§ Consignes
• a. Relevez toutes les personnes désignées par leur prénom et leur nom dans l'article sur l'incendie de Crans-Montana.
• b. Traduisez en anglais cette phrase de l'article sur l'incendie de Crans-Montana : « Les funérailles ont donc été reportées au vendredi 16 janvier, ajoutant une nouvelle épreuve au deuil de la famille de Trystan. »

══ Texte à lire

Alors que les familles des victimes de l’incendie de Crans-Montana peuvent enfin débuter leur deuil, plus de deux semaines après la tragédie, pour la famille de l’un des mineurs décédés, le drame n’est pas encore terminé. Celle-ci a en effet dû reporter les funérailles du garçon en raison d’une autopsie qu’il restait encore à réaliser. Un nouveau traumatisme pour ses parents.
Depuis le réveillon du Nouvel An 2025, tous les regards sont portés sur la station de Crans-Montana, en Suisse, où l’incendie d’un bar de nuit a fait plusieurs morts et blessés, dont des mineurs. L’un d’eux, Trystan Pidoux, qui n’était âgé que de 17 ans au moment des faits, a notamment perdu la vie dans les flammes. Une tragédie pour ses parents, à commencer par sa mère, Vinciane Stucky, qui avait relayé plusieurs appels à témoins afin de retrouver son fils. Après une identification tardive, le garçon devait être enterré le mercredi 14 janvier 2026, offrant à ses proches un moyen de lui dire adieu pour de bon. Malheureusement, le drame a pris une nouvelle dimension lorsque ses funérailles ont été repoussées : à la demande des autorités, qui ont dû réaliser une autopsie sur le jeune homme, son corps a été “arraché” à ses parents aux premiers instants de leur deuil. Interrogée par Blick à ce sujet, Vinciane Stucky racontait sans ménagement son choc.
Un vrai parcours du combattant pour les parents du garçon
Véritable épreuve pour ses parents, l’enterrement de Trystan Pidoux a été bouleversé alors même que sa mère avait tout fait pour qu’il se déroule le plus normalement possible. Car, après avoir appris le décès de son fils, le 3 janvier 2026, Vinciane Stucky avait fait en sorte que son corps soit rapatrié et qu’une plainte soit déposée contre Jacques et Jessica Moretti, les gérants du bar Le Constellation. La mère de famille s’était ensuite, par le biais de son avocate, assurée qu’une autopsie avait été réalisée sur son enfant pour connaître le fin mot de cette affaire. Cette dernière n’ayant toujours pas eu lieu, plusieurs relances avaient été faites auprès du Ministère public afin que l’enterrement de Trystan, prévu pour le 14 janvier, ne soit pas perturbé. Malheureusement, les autorités ont réagi trop tard : l’autopsie a finalement été réalisée à quelques heures des obsèques par les autorités du canton du Valais. Les funérailles ont donc été reportées au vendredi 16 janvier, ajoutant une nouvelle épreuve au deuil de la famille de Trystan.

════
══ Extraits de données

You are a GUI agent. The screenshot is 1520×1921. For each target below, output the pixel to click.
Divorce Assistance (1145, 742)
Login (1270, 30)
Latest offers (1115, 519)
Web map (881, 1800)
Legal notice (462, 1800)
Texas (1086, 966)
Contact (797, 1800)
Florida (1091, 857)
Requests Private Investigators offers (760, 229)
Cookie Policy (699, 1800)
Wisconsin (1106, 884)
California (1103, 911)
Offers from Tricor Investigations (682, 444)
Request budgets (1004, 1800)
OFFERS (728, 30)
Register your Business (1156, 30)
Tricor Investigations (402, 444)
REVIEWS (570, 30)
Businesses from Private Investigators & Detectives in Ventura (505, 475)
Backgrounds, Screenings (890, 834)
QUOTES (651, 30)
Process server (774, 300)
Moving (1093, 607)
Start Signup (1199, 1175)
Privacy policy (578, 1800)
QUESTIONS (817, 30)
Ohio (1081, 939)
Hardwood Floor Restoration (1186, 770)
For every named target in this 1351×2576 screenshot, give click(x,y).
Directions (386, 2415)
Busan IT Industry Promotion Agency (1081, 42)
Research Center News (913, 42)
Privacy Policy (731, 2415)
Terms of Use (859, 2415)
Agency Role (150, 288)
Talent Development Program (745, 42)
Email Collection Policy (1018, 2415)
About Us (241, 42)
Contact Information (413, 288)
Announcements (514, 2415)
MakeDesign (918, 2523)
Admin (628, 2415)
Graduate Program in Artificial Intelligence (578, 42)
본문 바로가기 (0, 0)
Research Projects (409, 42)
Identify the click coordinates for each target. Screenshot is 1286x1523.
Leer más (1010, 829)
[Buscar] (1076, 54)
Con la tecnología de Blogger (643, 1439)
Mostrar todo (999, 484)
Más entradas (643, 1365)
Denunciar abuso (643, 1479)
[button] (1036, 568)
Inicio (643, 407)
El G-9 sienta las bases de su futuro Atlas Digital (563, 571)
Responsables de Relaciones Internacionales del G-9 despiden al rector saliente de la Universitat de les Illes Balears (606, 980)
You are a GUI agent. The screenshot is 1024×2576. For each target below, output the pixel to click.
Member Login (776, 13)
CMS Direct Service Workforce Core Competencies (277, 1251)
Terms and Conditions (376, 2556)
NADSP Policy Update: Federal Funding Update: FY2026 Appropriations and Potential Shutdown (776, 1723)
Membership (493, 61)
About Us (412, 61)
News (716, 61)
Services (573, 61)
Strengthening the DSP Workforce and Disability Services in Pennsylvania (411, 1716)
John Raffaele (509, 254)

════

§ Corrigé
• a.
Trystan Pidoux
Vinciane Stucky
Jacques Moretti
Jessica Moretti

• b. The funeral was therefore postponed to Friday, January 16, adding a new ordeal to the grief of Trystan's family.